While Trump’s early assault on American political norms created a cottage industry of “Where’s Obama?” outcry on the left, Obama’s own view, perhaps a bit self-serving, was that the more he became the face of his party, the less of a chance it allowed for new faces to emerge. And once the Democrats took over the House and the enormous Democratic presidential field began to emerge, the demands for him to weigh in on everything receded. These days when his staff brings him ideas, issues, outrages that he might address, Obama always asks a simple question, “To what end?” More often than not, he stays mum.
And then Joe Biden announced he would run for president. Presidents have always struggled with how much to support their vice presidents. At one level, a Biden win would be a profound vindication, an almost direct restoration of the Obama administration. But Obama had already passed over Biden for Hillary Clinton in 2016. With Biden out of the race in 2020, the psychodrama of their relationship and the intrigue about Obama’s assessment of Biden could have been avoided. Obama’s commitment to non-interference would have seemed less fraught.

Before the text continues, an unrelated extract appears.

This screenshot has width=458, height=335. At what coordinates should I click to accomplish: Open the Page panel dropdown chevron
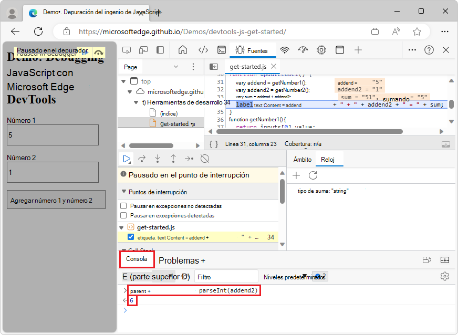click(x=177, y=67)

Biden, Obama told people close to him before Biden even entered the race, would have to “earn” it. There would be no endorsement. (Biden has said he never asked for one.) Besides, he liked to say, fighting it out in a tough primary is what made Obama a strong candidate for the general election.
Last year, Obama let it be widely known that he would not make his preference known or, in the phrase that his close advisers frequently use, “put his thumb on the scale.” It wasn’t just Biden who was disappointed. Holder was particularly wounded that his close friend wasn’t more encouraging of his own ambitions.